3. Lyapunov Exponents

The Lyapunov exponent is primarily used to define the number of features of a dynamical system in order to classify the behavior of the system in a succinct manner fixed/periodic/chaotic. The number of values calculated by the index represents the exponential convergence or divergence trajectories that are close to each other among the states in the dynamic system. Therefore, for applications to show whether a dynamical system is chaotic, it is most important to calculate the largest Lyapunov exponent (further denoted as LLE) in that dynamical system. If the LLE in this system is positive, the system should be chaotic [32,34].

When the least LE is positive, this attractor becomes chaotic after an extreme moment. There are three cases for LE:

• LE < 0, the orbit attracts to a fixed point or stable periodic orbit.
• LE = 0, the orbit is an eventually fixed point.
• LE > 0, the orbit is unstable chaos.

Consider two or more dimensions: if a positive LE is found, then the chaos property is confirmed. The largest Lyapunov exponent LE₁ can be defined as below:

$$L{E}_1=\underset{t\to \infty }{\lim }\frac{1}{t}\log \frac{\Vert \delta x(t)\Vert }{\Vert \delta x(0)\Vert }$$

(2)

where $\delta x(t)$ is the variation in the time series, and $\delta x(0)$ is the variation from a nearby point, $x_0 + \delta x(t)$, to a picked point, x₀, ($\Vert \delta x(0)\Vert <<1$). If LE₁ is a positive number, the chaotic behavior is ensured. Consider the system (1), the numerical and experimental results of its variation were collected with time step (0.01 s), and the time delays are ${\tau }_1=1$, ${\tau }_2=2$. The dynamic simulation results of system (1) are shown in Figure 1, and the system parameters are ${\alpha }_1=0.2$, ${\alpha }_2=0.5$, ${\beta }_1=0.2$, ${\beta }_2=0.2$, $\gamma =5.7$. The initial states of Equation (1) are: $x_1\left(0\right)=3$, $x_2\left(0\right)=0.5$, $x_3\left(0\right)=6$, where the largest LE of the numerical and experimental results are LE($x_1$) = 4.4843, LE($x_2$) = 5.7846, LE($x_3$) = 7.1595, respectively. This confirms the chaotic behavior’s existence.

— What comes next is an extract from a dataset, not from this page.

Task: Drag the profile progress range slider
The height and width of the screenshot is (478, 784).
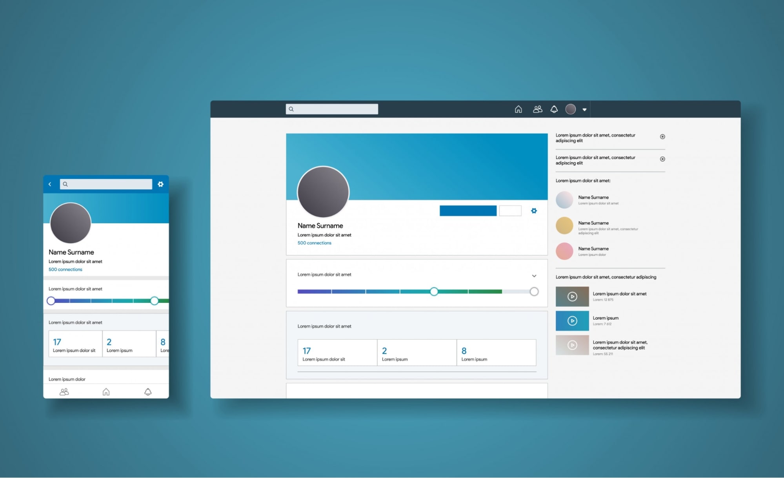Action: pos(434,291)
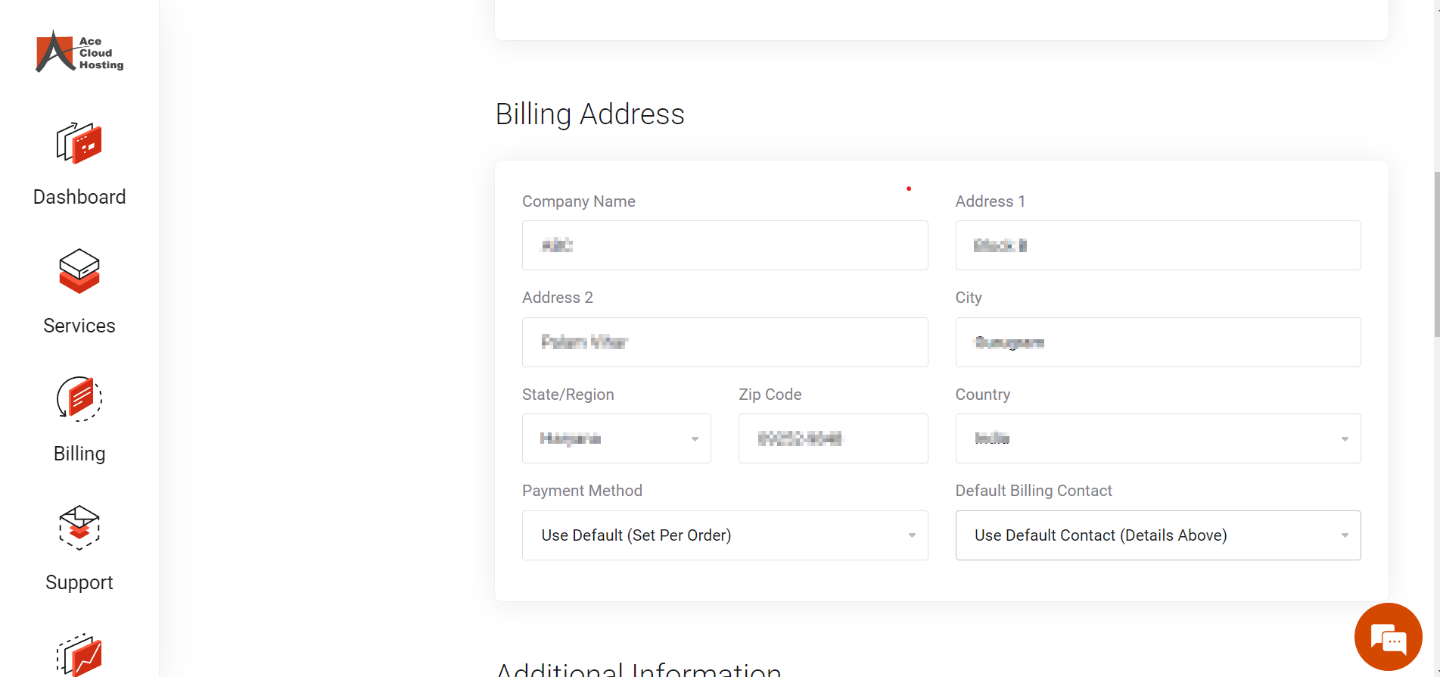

Unavoidable environmental disturbances, such as temperature varying, vibration, etc., are considered as these will affect the system dynamics. Therefore, from (1), a time-delayed Rössler system with time-varying disturbances has been formulated as below:

$$\begin{array}{l}{\dot{x}}_1(t)=-x_2(t)-x_3(t) + {\displaystyle \sum _{i=1}^n{\alpha }_i(t)x_1(t-{\tau }_i)} + {\kappa }_1(t)\\ {\dot{x}}_2(t)=x_1(t) + {\beta }_1{x}_2(t) + {\kappa }_2(t)\\ {\dot{x}}_3(t)={\beta }_2 + x_3(t)(x_1(t)-\gamma ) + {\kappa }_3(t)\end{array}$$

(3)

where ${\kappa }_i(t),i=1,2,3$ is the considered unknown uncertainties bounded by $\left|{\kappa }_i(t)\right|\le {\rho }_i$ for all times $t$, ${\rho }_i>0$ are given.

For suppressing the uncertainties in the system (3) efficiently, a controller will be introduced to the system (3) as $u(t)$. The controlled system dynamics can be formulated as:

$$\begin{array}{l}{\dot{x}}_1(t)=-x_2(t)-x_3(t) + {\displaystyle \sum _{i=1}^n{\alpha }_i(t)x_1(t-{\tau }_i)} + {\kappa }_1(t) + u(t)\\ {\dot{x}}_2(t)=x_1(t) + {\beta }_1{x}_2(t) + {\kappa }_2(t)\\ {\dot{x}}_3(t)={\beta }_2 + x_3(t)(x_1(t)-\gamma ) + {\kappa }_3(t)\end{array}$$

(4)

where $u(t)\in \mathrm{R}$ is the proposed sliding mode controller (S.M.C.) used to suppress the chaos attractors, as per the goal of this article.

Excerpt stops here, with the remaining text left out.